▶ _Record set_
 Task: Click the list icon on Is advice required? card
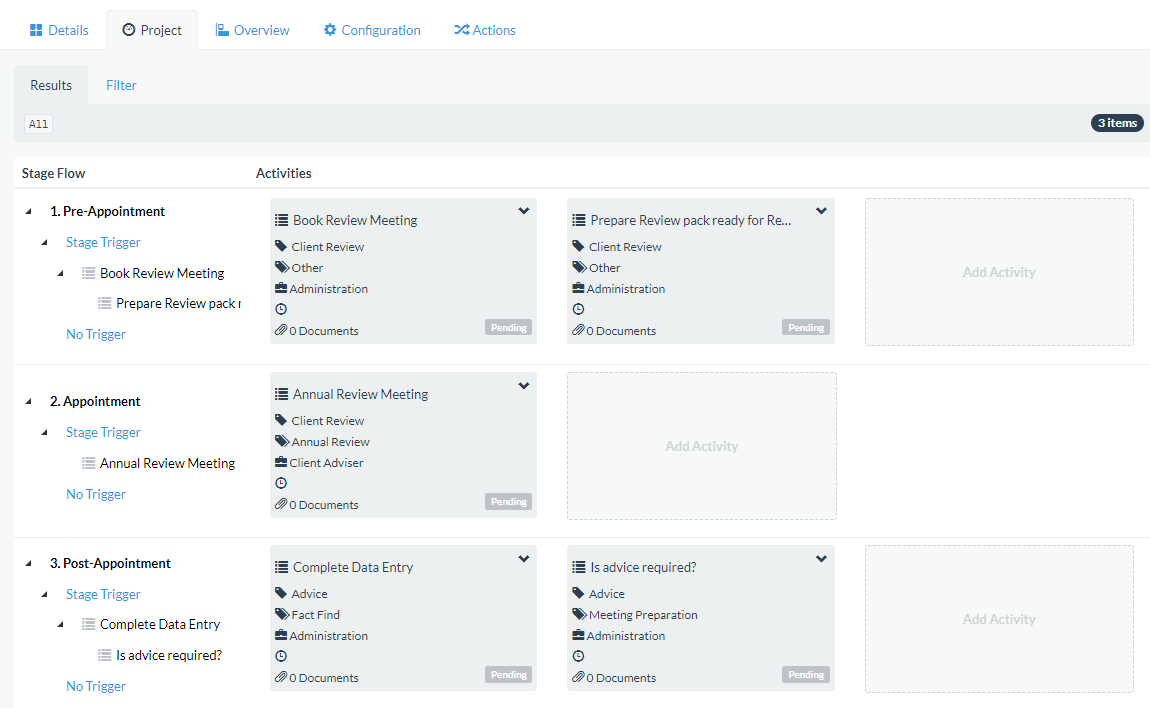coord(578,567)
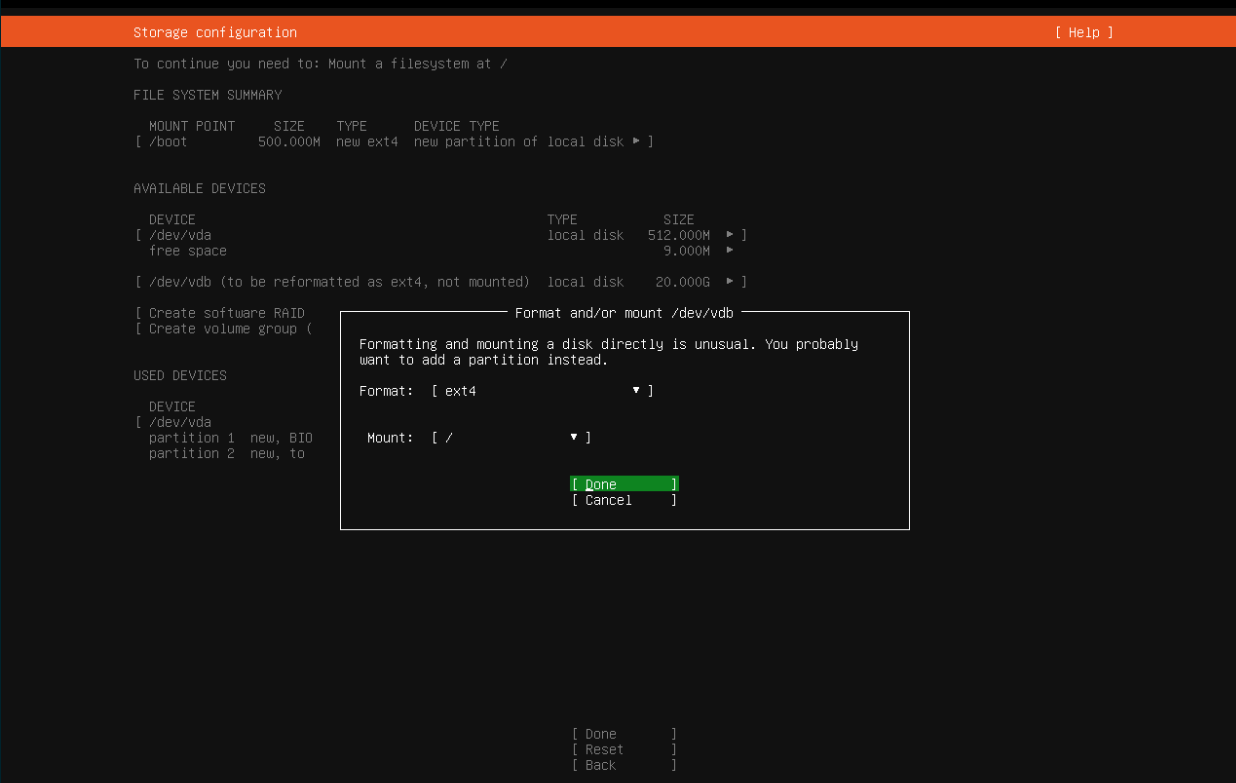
--
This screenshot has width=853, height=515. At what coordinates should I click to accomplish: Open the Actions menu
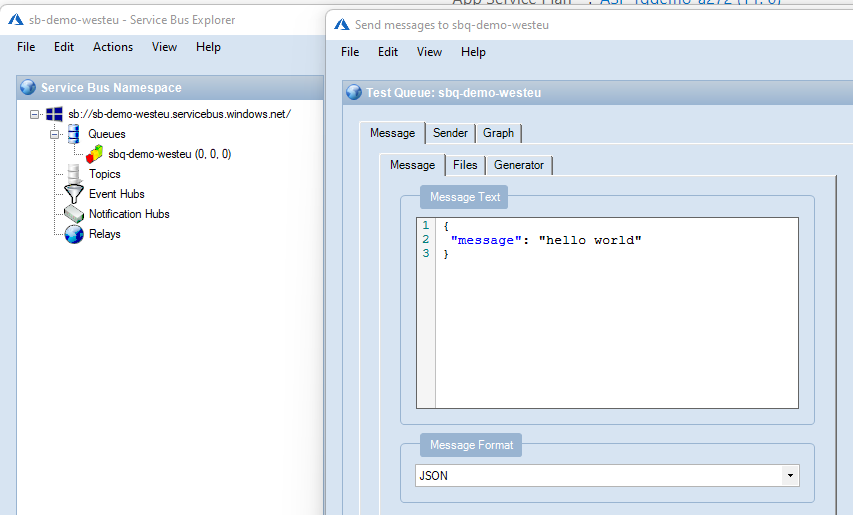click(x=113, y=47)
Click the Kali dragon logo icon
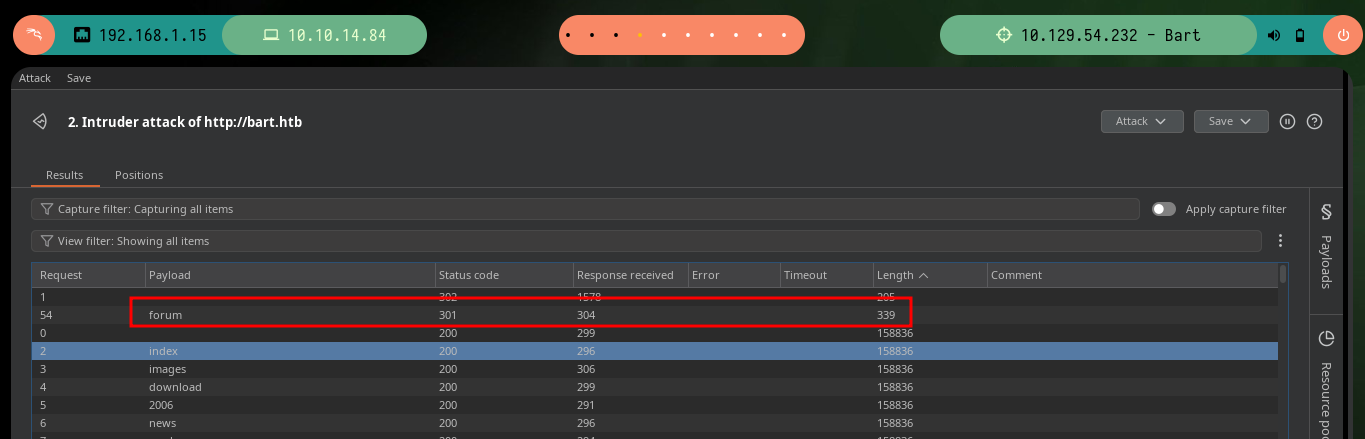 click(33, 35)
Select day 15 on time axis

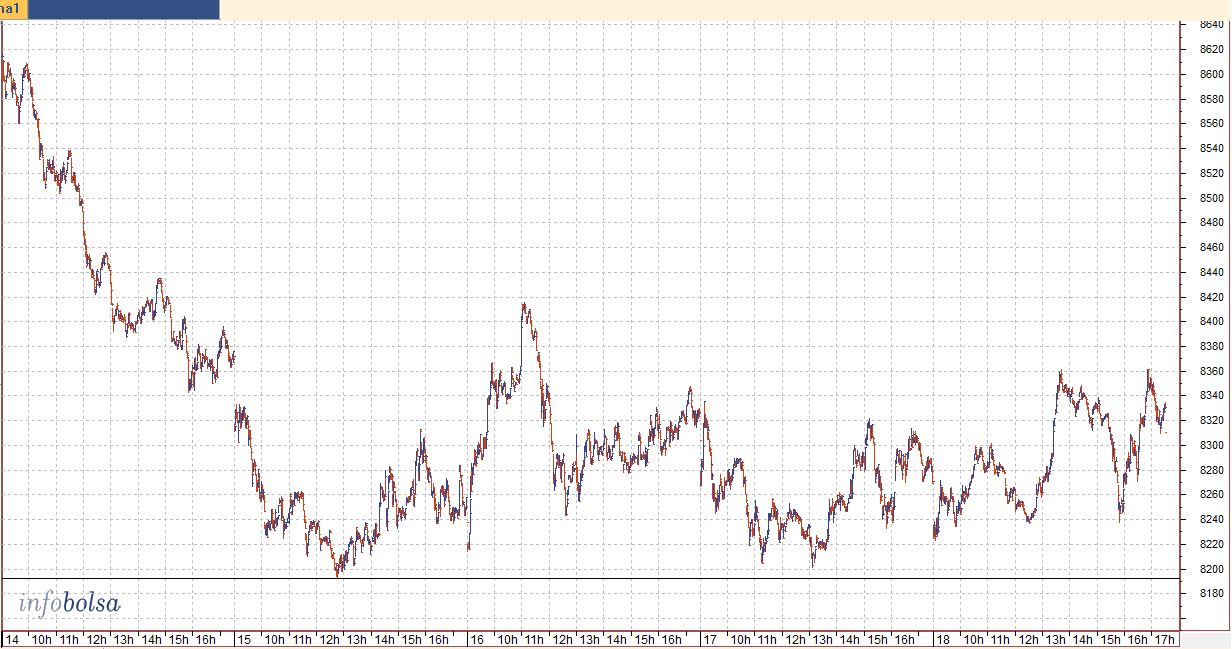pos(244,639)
--
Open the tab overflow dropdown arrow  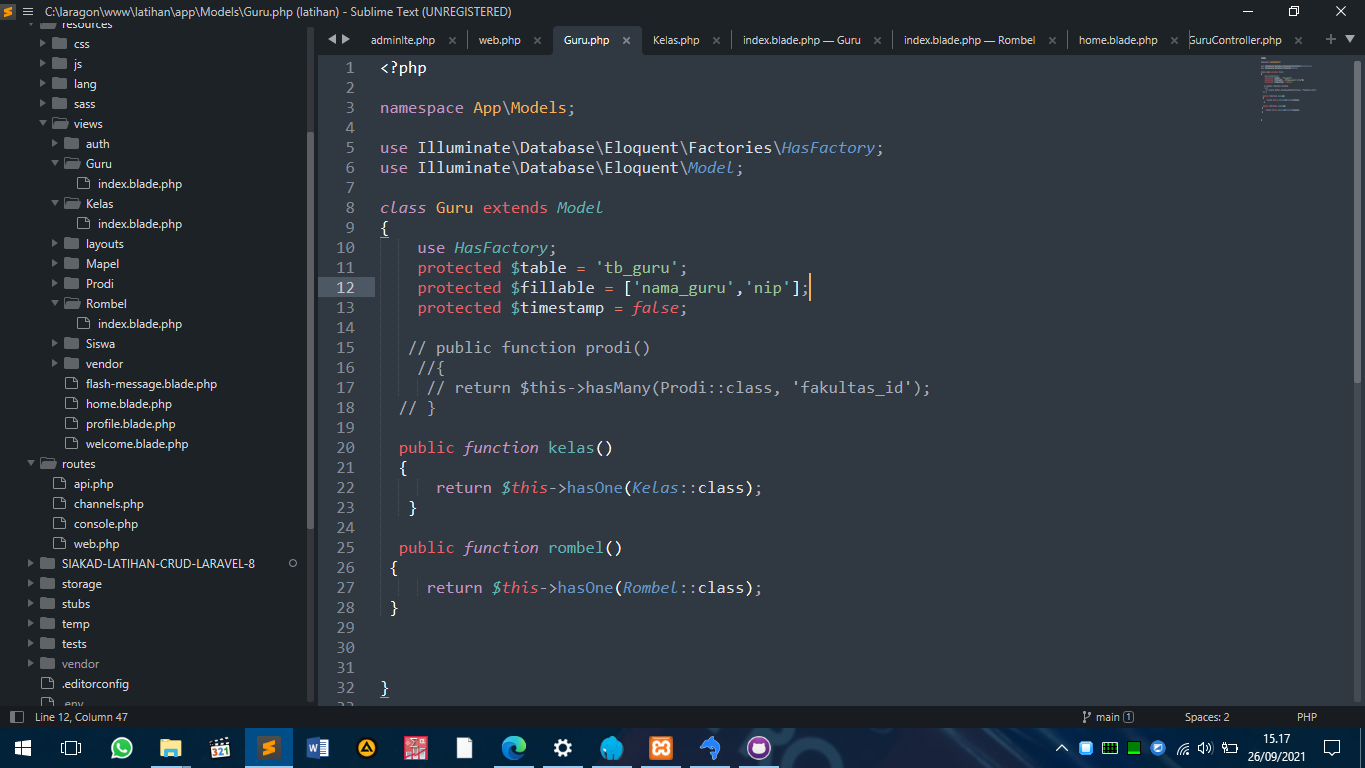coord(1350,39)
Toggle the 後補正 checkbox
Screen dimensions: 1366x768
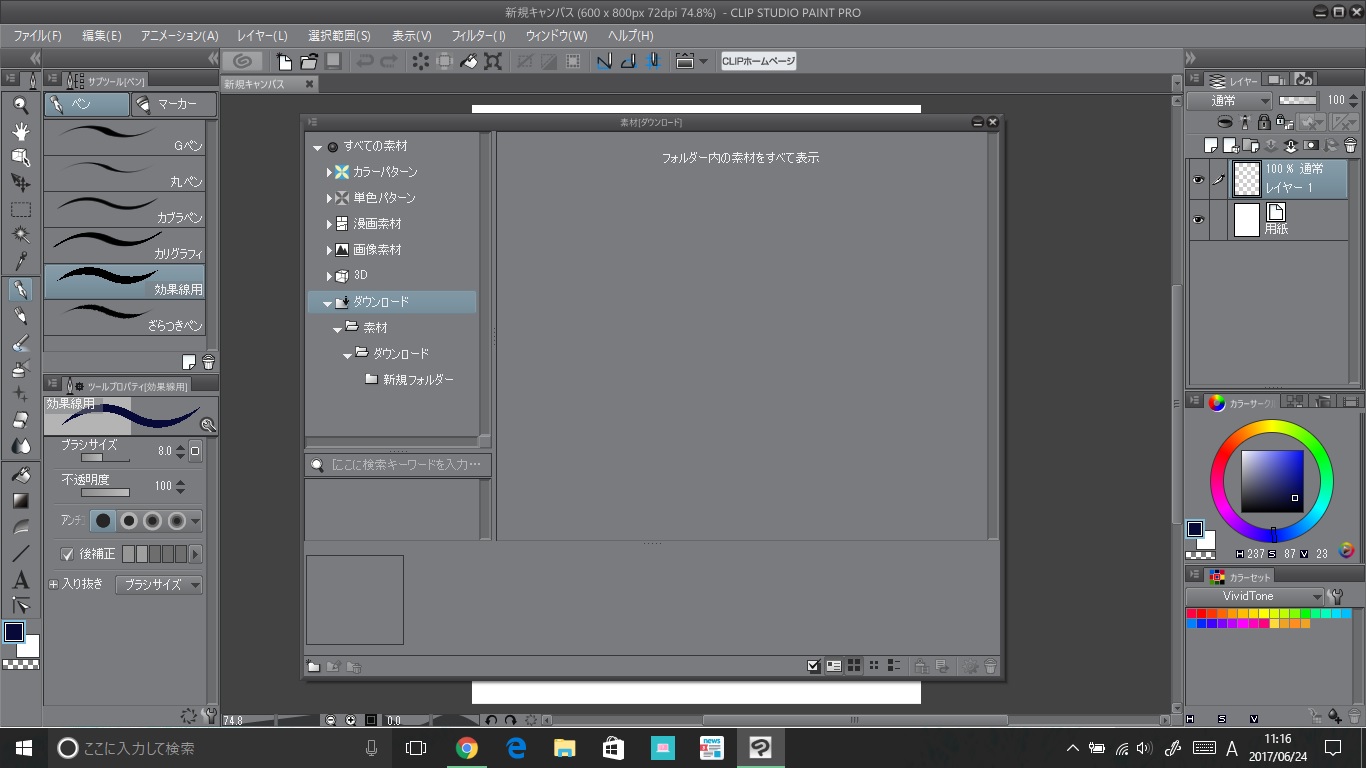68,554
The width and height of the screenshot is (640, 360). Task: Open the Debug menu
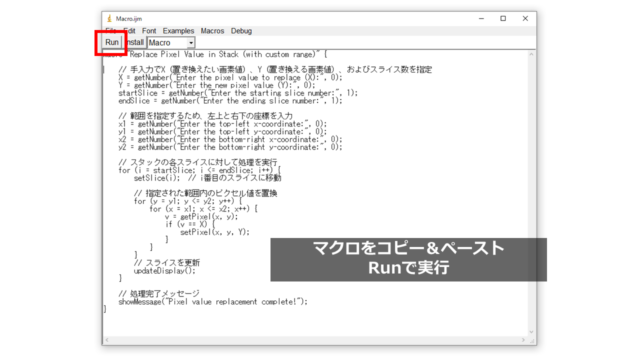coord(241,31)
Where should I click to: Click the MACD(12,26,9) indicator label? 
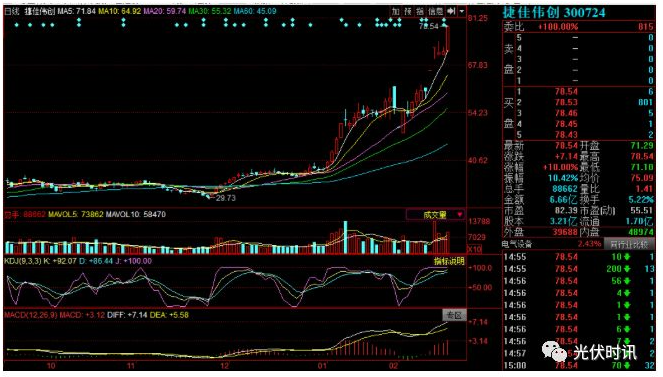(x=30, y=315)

▶ _What is asked_
Copy everything from the line containing "Toggle the 後補正 checkbox" down to the line containing "(x=30, y=315)", including the full text of each item. Multiply every coordinate in the answers by 1.7 and round to whole numbers, with halves rounded up; leave all other numbers unchanged, and leave out the pictures.

▶ _Result of this exercise_
Toggle the 後補正 checkbox
Screen dimensions: 1366x768
116,942
The width and height of the screenshot is (640, 360). Task: Open the Debug menu
coord(410,53)
Where should I click to: Click the MACD(12,26,9) indicator label? 
(x=51, y=536)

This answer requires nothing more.